TorchLean API

Docs Home Guide Examples Graphs

NN.Proofs.Autograd.Tape.Ops.Attention.ScaledDotProduct

ScaledDotProduct #

End-to-end fderiv/backprop correctness for a scaled dot-product attention graph, built out of the proven tape nodes (matmul, matrix_transpose, scale, softmax_last).

This is spec-level over ℝ. It is a corollary of the general graph theorem once each node used by the graph has a NodeFDerivCorrect instance.

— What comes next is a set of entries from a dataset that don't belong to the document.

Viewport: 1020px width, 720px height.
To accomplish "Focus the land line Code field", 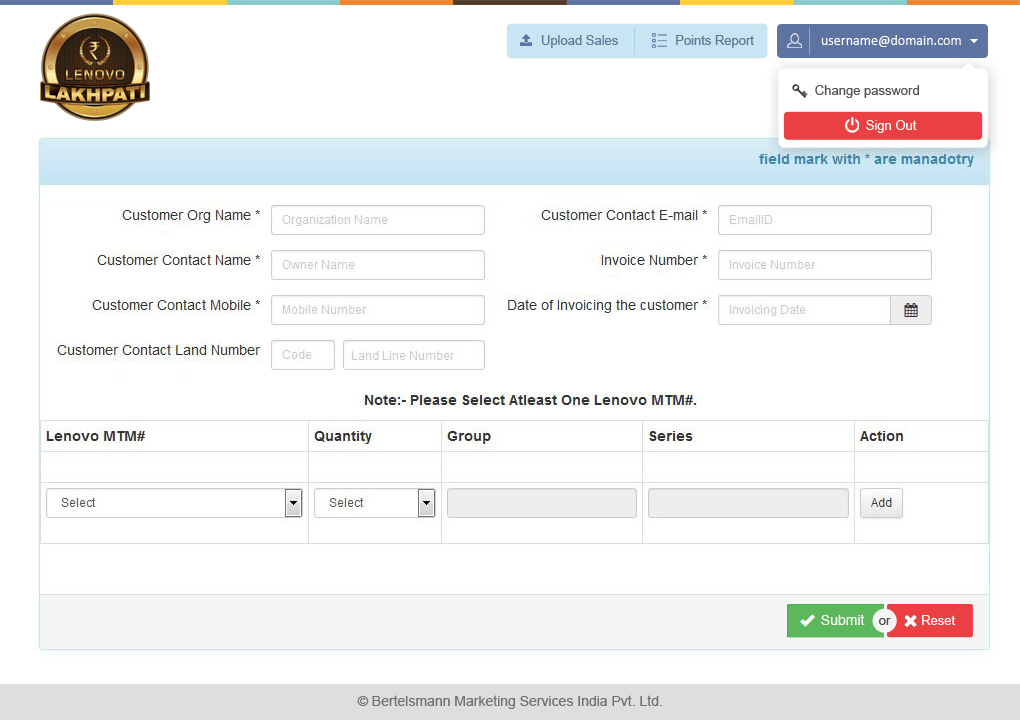I will tap(302, 355).

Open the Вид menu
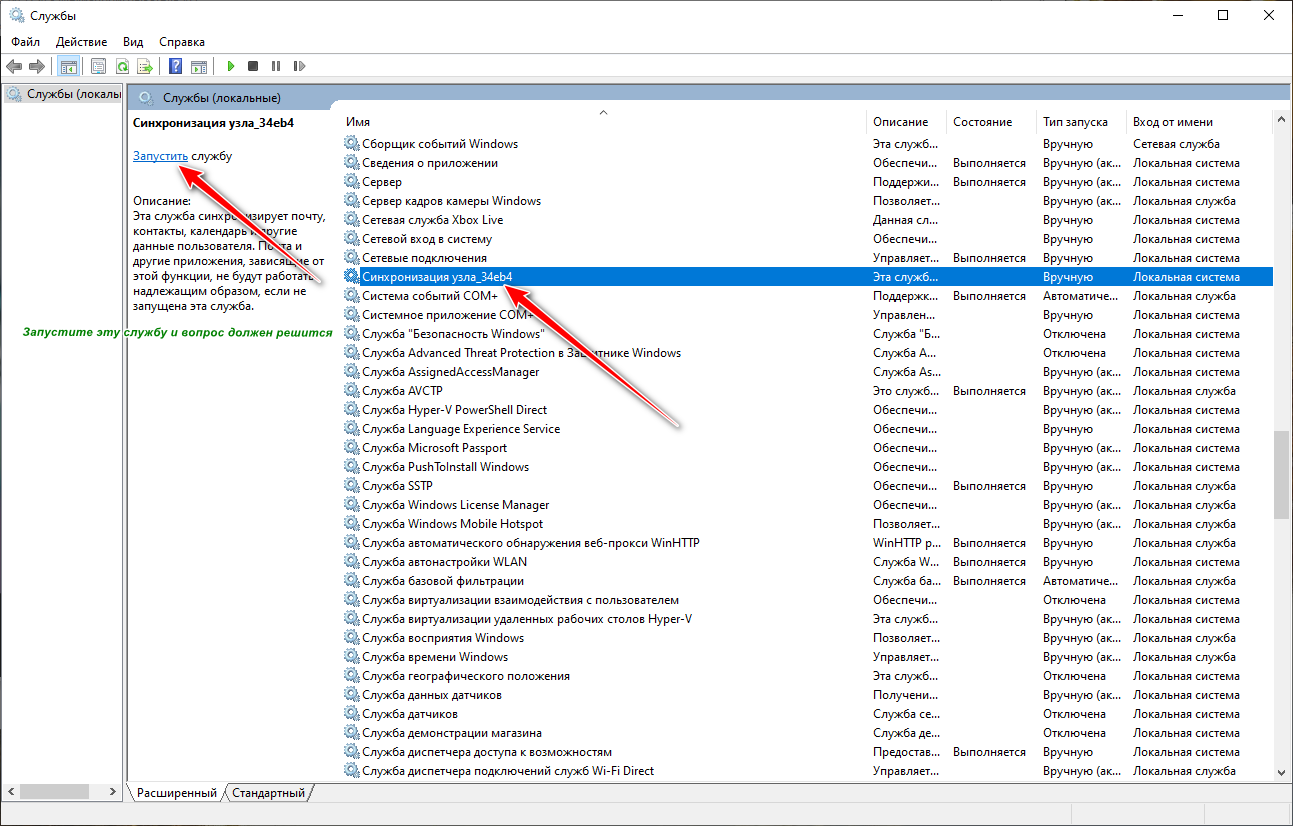133,42
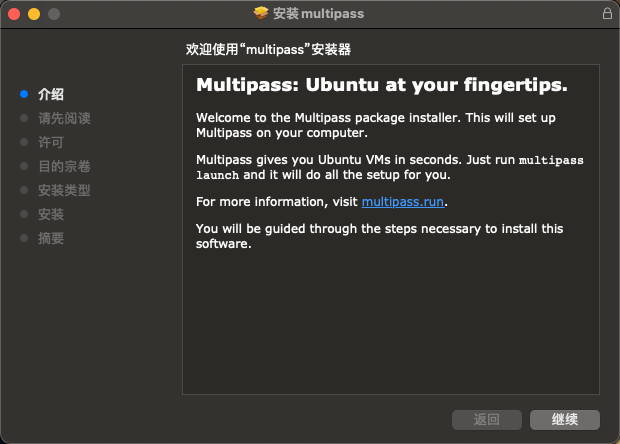The width and height of the screenshot is (620, 444).
Task: Click the gray bullet beside 安装类型
Action: click(24, 190)
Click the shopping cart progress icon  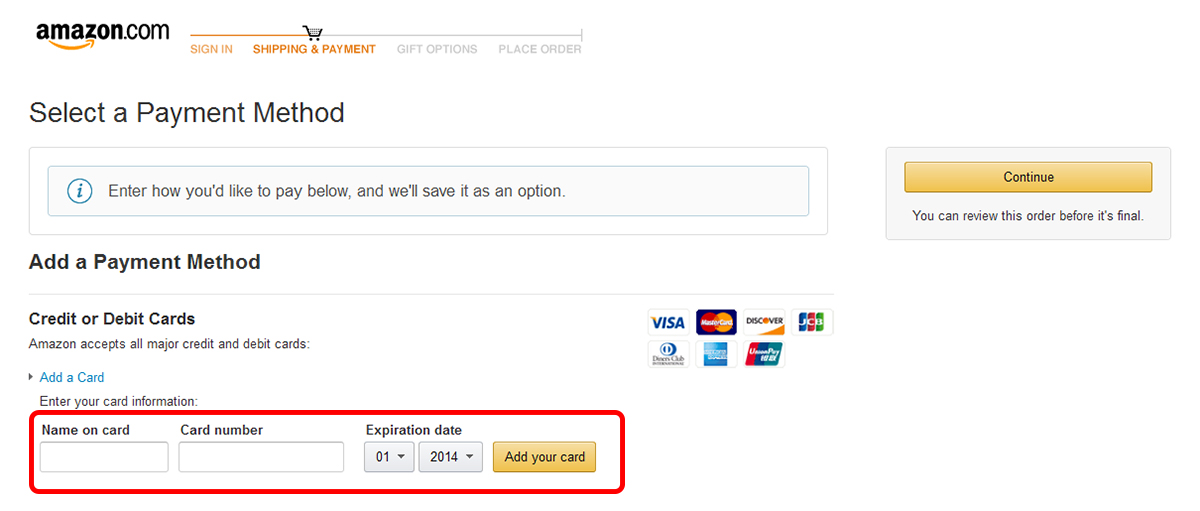point(313,33)
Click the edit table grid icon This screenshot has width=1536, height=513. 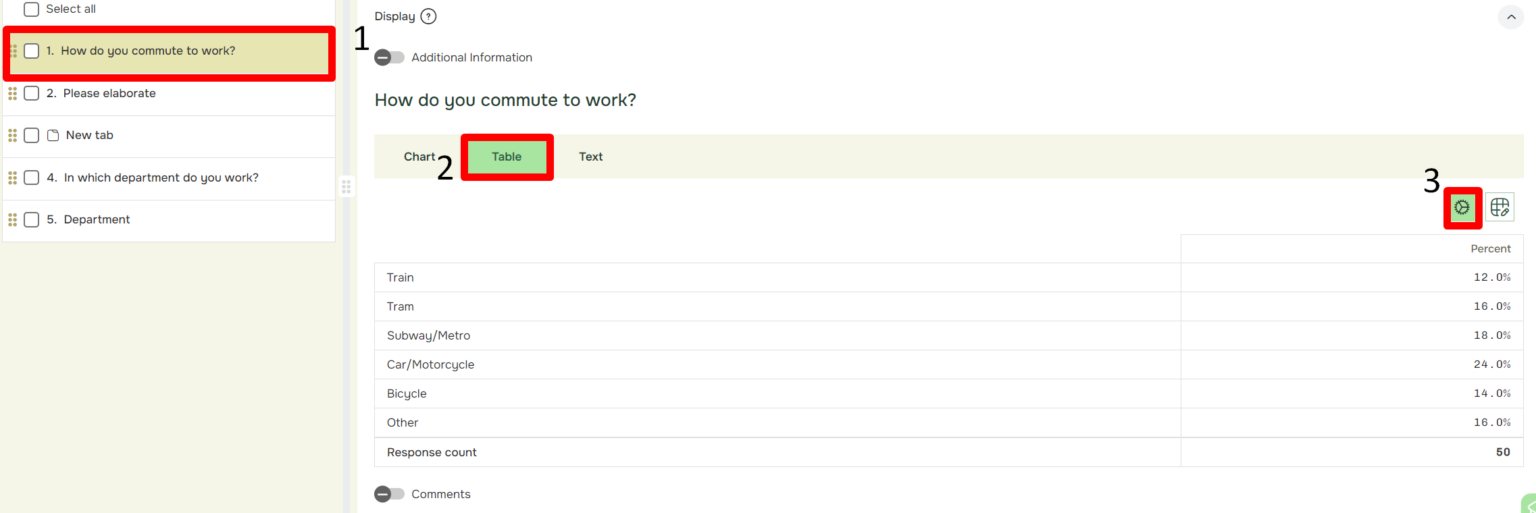1499,207
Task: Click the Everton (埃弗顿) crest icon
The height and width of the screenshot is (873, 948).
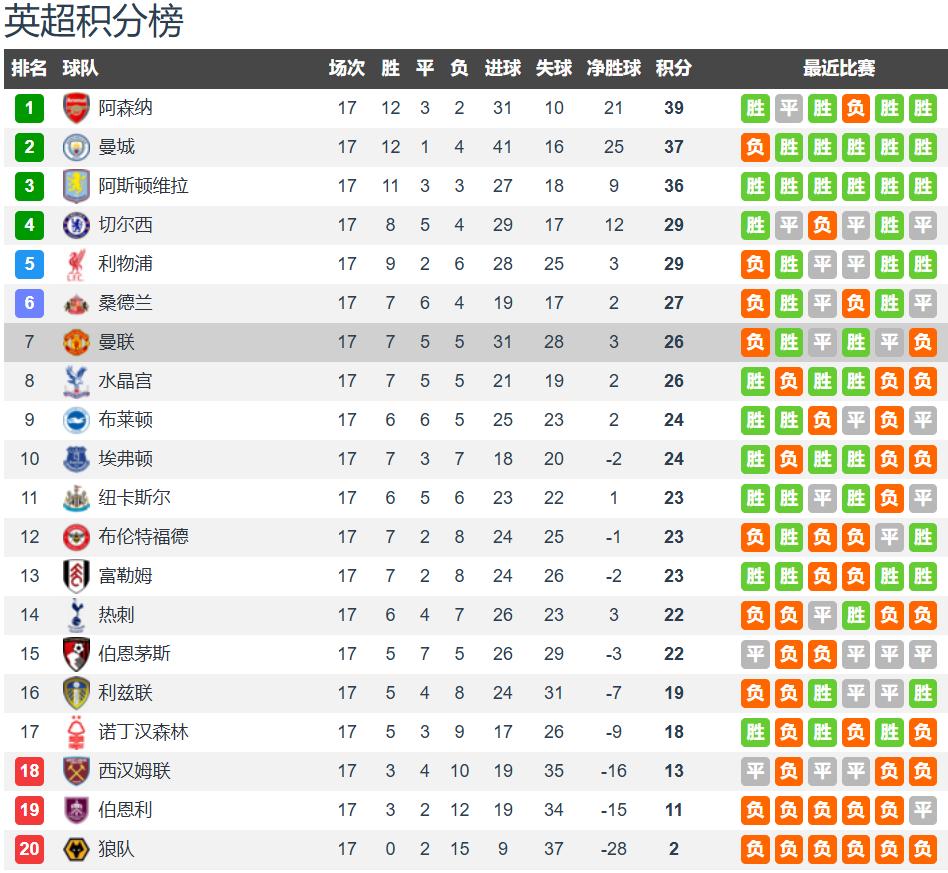Action: point(77,459)
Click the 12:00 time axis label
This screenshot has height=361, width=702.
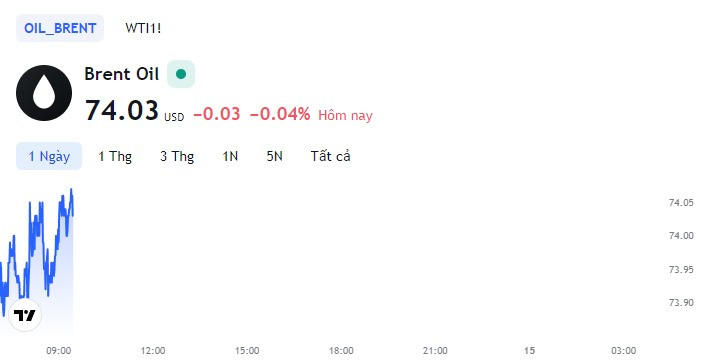pos(153,351)
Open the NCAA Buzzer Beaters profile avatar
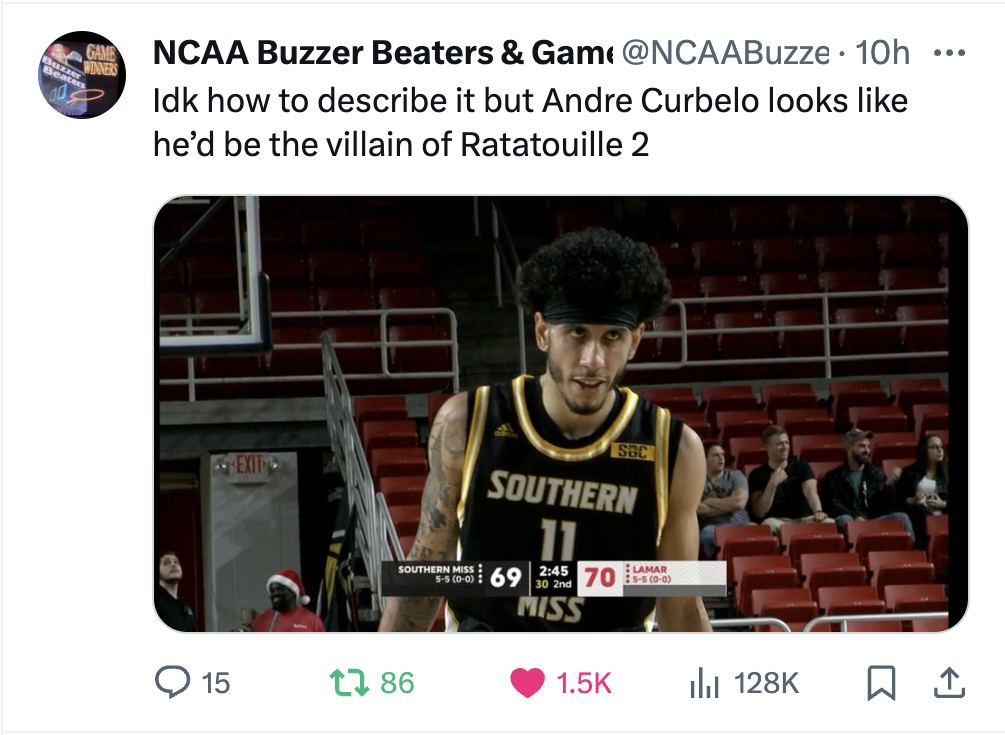This screenshot has height=735, width=1005. point(82,75)
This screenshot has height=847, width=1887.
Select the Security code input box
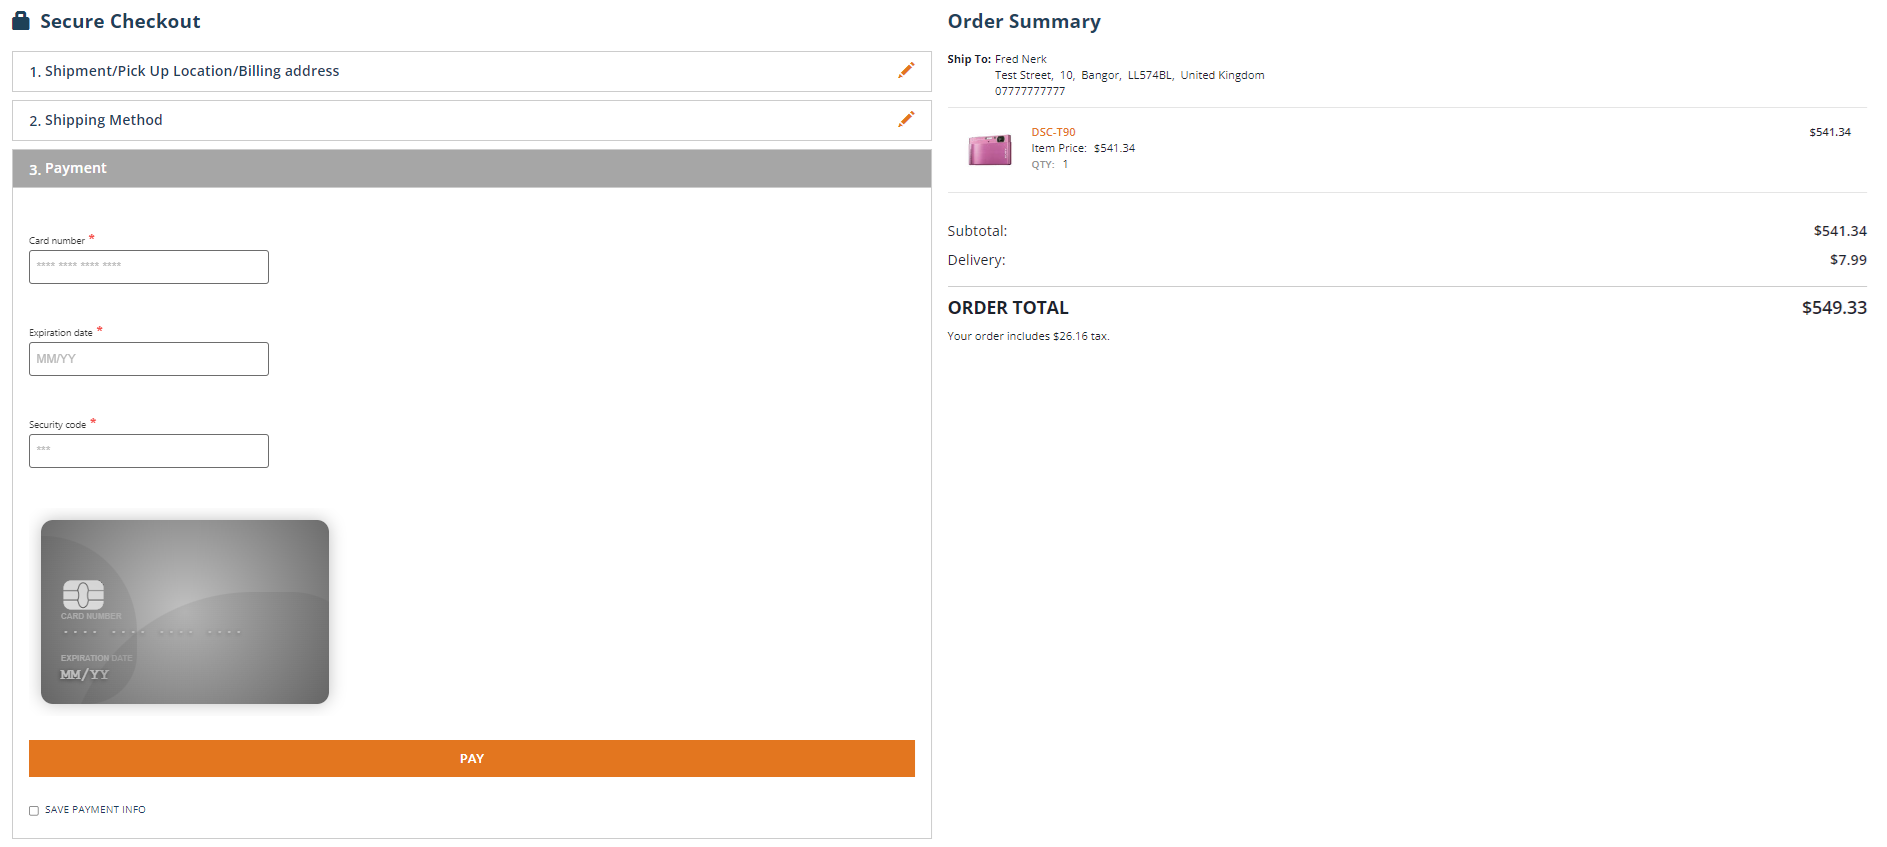point(149,451)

PyTorch correspondence / citations #

This file matches the usual mathematical definition of scaled dot-product attention: softmax(c * Q Kᵀ) V. In PyTorch this corresponds to building the same computation with torch.matmul + torch.softmax, or using the dedicated helper: https://pytorch.org/docs/stable/generated/torch.nn.functional.scaled_dot_product_attention.html

@[reducible, inline]

abbrev Proofs.Autograd.Attention.QKVShape (m d : ℕ) :

Matrix shape for m×d Q/K/V inputs.

Instances For

@[reducible, inline]

abbrev Proofs.Autograd.Attention.ΓQKV (m d : ℕ) :

List Spec.Shape

Input context shapes: [Q, K, V], each m×d.

Instances For

def Proofs.Autograd.Attention.idxQ {m d : ℕ} {ss : List Spec.Shape} :

Idx (ΓQKV m d ++ ss) (QKVShape m d)

Context index of Q in ΓQKV.

Instances For

def Proofs.Autograd.Attention.idxK {m d : ℕ} {ss : List Spec.Shape} :

Idx (ΓQKV m d ++ ss) (QKVShape m d)

Context index of K in ΓQKV.

Instances For

def Proofs.Autograd.Attention.idxV {m d : ℕ} {ss : List Spec.Shape} :

Idx (ΓQKV m d ++ ss) (QKVShape m d)

Context index of V in ΓQKV.

Instances For

def Proofs.Autograd.Attention.idxLast {Γ ss : List Spec.Shape} {τ : Spec.Shape} :

Idx (Γ ++ ss ++ [τ]) τ

Index of the most-recently appended tensor in a DGraph context.

Instances For

noncomputable def Proofs.Autograd.Attention.scaledDotProductDGraph {m d : ℕ} (c : ℝ) :

Scaled dot-product attention as a proved-correct DGraph.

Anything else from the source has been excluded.